> **GIVEN REQUEST**
Revise the lines beginning with the one that contains "You are a computer-use agent. Viewport: 280px" and ending with the final line, both included, by replacing "Instruction" with "Directive" and leaving everything else unchanged; return only those lines.

> **DATA EXTRACT**

****************

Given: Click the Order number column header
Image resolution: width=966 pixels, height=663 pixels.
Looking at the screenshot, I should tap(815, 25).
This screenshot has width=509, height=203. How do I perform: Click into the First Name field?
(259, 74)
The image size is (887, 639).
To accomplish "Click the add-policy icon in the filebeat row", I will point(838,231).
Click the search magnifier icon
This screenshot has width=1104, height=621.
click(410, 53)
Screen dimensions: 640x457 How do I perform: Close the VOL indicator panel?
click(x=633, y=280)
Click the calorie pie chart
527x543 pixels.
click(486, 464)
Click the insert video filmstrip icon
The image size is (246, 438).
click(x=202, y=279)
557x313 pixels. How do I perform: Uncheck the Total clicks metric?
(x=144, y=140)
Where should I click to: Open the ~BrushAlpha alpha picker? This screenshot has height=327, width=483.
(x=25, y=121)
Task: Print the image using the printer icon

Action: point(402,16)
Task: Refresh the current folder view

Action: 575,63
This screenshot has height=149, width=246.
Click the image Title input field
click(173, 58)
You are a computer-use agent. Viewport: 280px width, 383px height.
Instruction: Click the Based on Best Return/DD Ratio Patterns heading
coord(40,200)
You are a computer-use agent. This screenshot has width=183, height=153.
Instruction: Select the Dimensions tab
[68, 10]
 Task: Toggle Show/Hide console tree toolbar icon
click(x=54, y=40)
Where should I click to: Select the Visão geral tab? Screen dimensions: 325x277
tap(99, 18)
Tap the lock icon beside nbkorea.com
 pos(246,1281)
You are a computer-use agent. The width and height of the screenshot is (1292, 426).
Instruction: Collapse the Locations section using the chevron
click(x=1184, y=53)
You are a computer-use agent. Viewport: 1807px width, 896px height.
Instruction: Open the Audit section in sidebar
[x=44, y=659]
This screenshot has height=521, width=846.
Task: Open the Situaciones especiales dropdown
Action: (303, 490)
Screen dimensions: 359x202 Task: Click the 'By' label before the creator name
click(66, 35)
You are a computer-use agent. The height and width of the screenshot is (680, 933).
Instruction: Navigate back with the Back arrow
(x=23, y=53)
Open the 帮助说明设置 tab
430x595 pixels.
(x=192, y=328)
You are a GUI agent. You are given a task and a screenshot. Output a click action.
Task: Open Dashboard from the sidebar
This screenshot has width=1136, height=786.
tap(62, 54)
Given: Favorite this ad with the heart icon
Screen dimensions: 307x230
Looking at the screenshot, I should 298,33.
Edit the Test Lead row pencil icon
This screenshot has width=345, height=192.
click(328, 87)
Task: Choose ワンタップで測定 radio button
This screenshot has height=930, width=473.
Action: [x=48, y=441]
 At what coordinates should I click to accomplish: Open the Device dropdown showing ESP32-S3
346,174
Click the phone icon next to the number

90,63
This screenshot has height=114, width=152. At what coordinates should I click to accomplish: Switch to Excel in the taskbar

****************

> **RESULT FOR THIS TASK**
You are a computer-use agent. Viewport: 280px width, 383px height.
Directive: Click the Based on Best Return/DD Ratio Patterns heading
coord(40,200)
You are a computer-use agent. This screenshot has width=183, height=153.
Directive: Select the Dimensions tab
[68, 10]
 Task: Toggle Show/Hide console tree toolbar icon
click(x=54, y=40)
Where should I click to: Select the Visão geral tab? Screen dimensions: 325x277
tap(99, 18)
Tap the lock icon beside nbkorea.com
 pos(246,1281)
You are a computer-use agent. The width and height of the screenshot is (1292, 426).
Directive: Collapse the Locations section using the chevron
click(x=1184, y=53)
You are a computer-use agent. Viewport: 1807px width, 896px height.
Directive: Open the Audit section in sidebar
[x=44, y=659]
This screenshot has height=521, width=846.
Task: Open the Situaciones especiales dropdown
Action: (303, 490)
Screen dimensions: 359x202 Task: Click the 'By' label before the creator name
click(66, 35)
You are a computer-use agent. The height and width of the screenshot is (680, 933).
Directive: Navigate back with the Back arrow
(x=23, y=53)
Open the 帮助说明设置 tab
430x595 pixels.
(x=192, y=328)
You are a GUI agent. You are given a task and a screenshot. Output a click action.
Task: Open Dashboard from the sidebar
This screenshot has width=1136, height=786.
tap(62, 54)
Given: Favorite this ad with the heart icon
Screen dimensions: 307x230
Looking at the screenshot, I should 298,33.
Edit the Test Lead row pencil icon
This screenshot has width=345, height=192.
click(328, 87)
Task: Choose ワンタップで測定 radio button
This screenshot has height=930, width=473.
Action: [x=48, y=441]
 At what coordinates should I click to accomplish: Open the Device dropdown showing ESP32-S3
346,174
Click the phone icon next to the number

90,63
This screenshot has height=114, width=152. At what coordinates should I click to accomplish: Switch to Excel in the taskbar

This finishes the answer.